INTERFERENCE OF HUMIC SUBSTANCES ON THE SPECIATION ANALYSIS OF INORGANIC SELENIUM IN WATERS AND SOILS BY DPCSV

A speciation scheme allowing the study of selenium speciation in environmental samples has been developed in order to study the transfer mechanism in the system water/soil/plant/animal. This scheme is based on a set of sample treatment procedures followed by Se(TV) determination by Differential Pulse Cathodic Stripping Voltammetry (DPCSV). Se(IV) may be determined with a detection limit close to 25 ng l(-1) and a linear response in the range 25-4000 ng l(-1). However, humic substances, present in some natural waters and soils, which are adsorbed at the mercury drop electrode (HMDE) surface may alter the signal. This may be caused by a competition between adsorption of organic matter and mercury(II) selenide formation at the electrode surface.

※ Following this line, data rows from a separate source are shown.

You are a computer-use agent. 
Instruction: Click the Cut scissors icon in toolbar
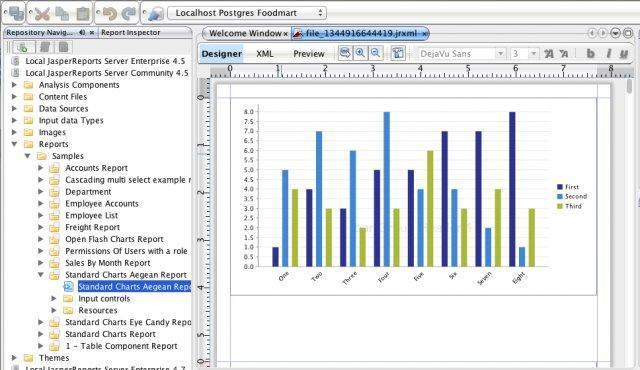coord(42,13)
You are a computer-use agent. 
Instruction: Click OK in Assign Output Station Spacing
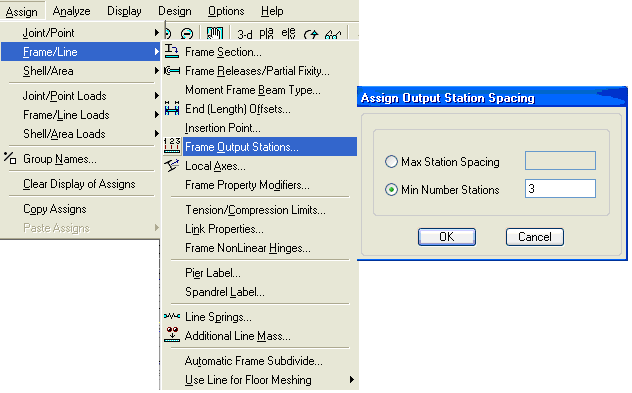coord(447,237)
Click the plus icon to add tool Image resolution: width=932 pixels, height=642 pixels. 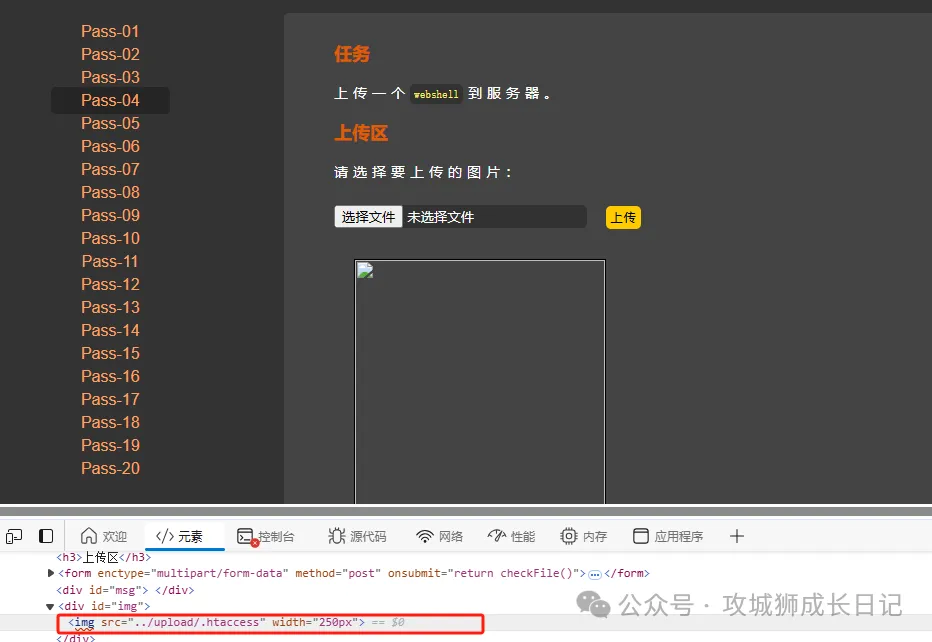click(737, 537)
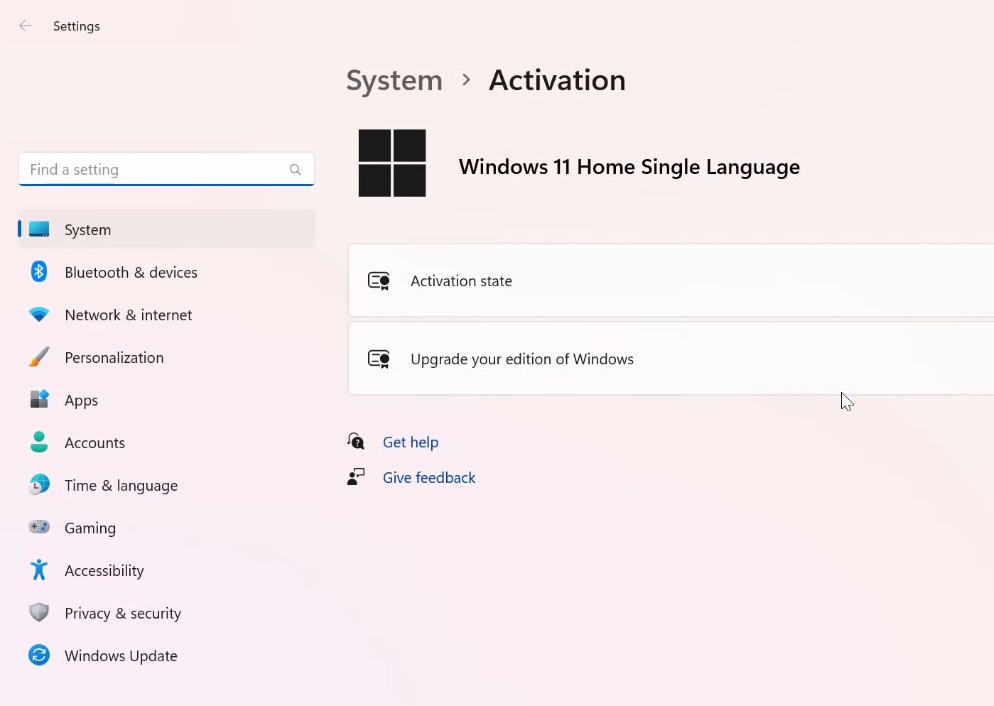The height and width of the screenshot is (706, 994).
Task: Click the Get help question mark icon
Action: pyautogui.click(x=355, y=441)
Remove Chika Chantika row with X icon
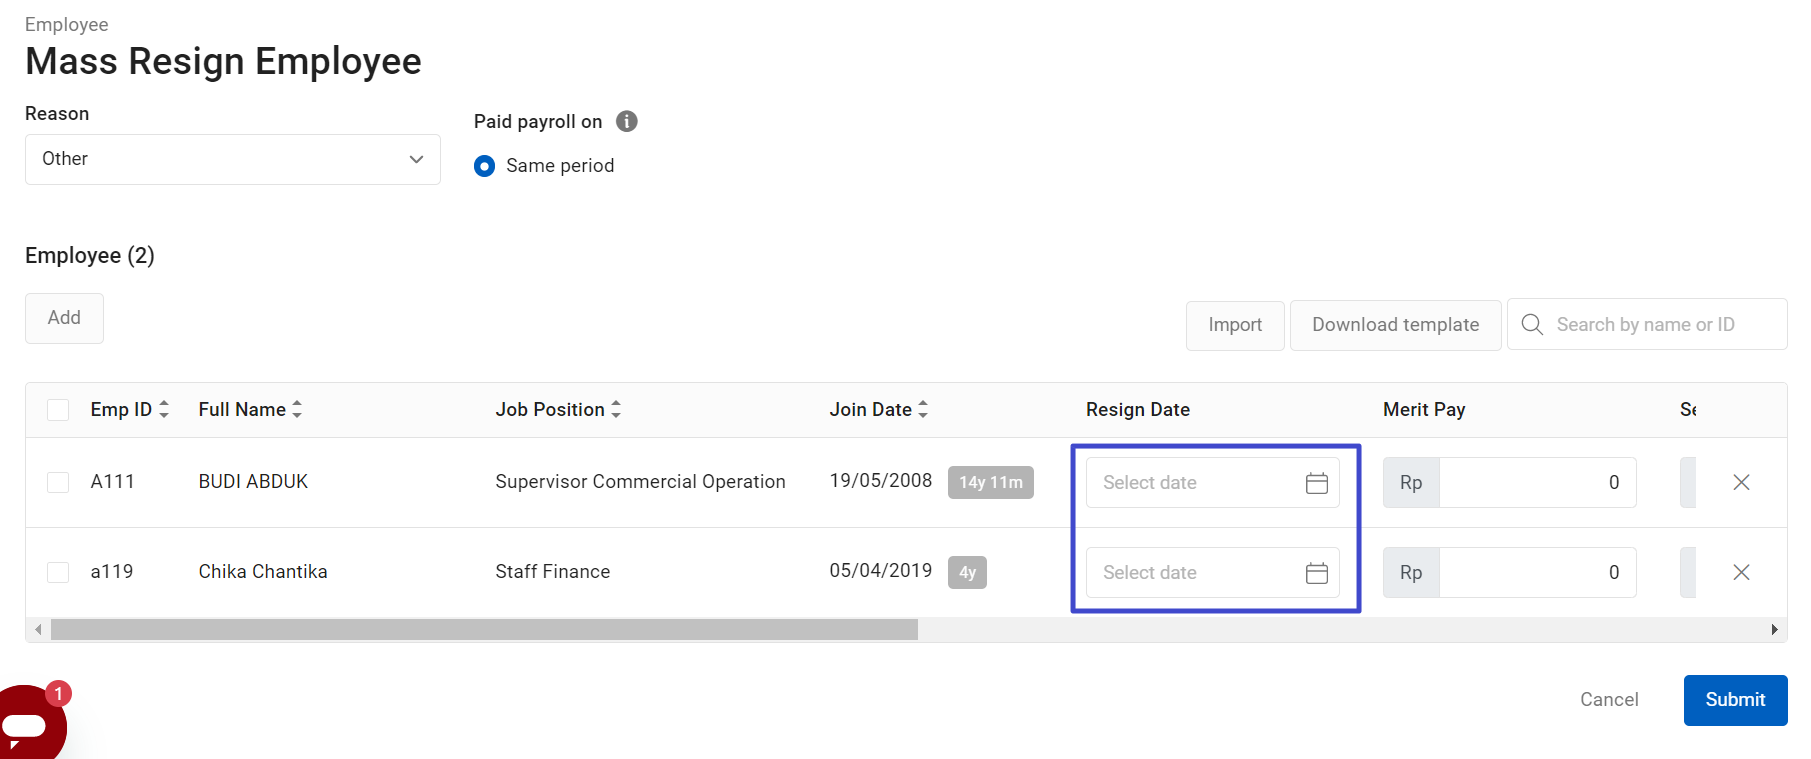 point(1741,572)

As a consequence the detection limit has been increased to ca. 250 ng l(-1) in the presence of 1 mg l(-1) fulvic acids; the linear response range is then shifted to 250-10000 ng l(-1). After an extensive study of these interferences and using standard additions procedures, the Se(TV) content of various waters and soil extracts has been determined by DPCSV with a good reproducibility (RSD about 1%). Accuracy is satisfactory comparing the results obtained by DPCSV to those obtained by Hydride Generation/Quartz Furnace Absorption Atomic Spectrometry (HG/QFAAS).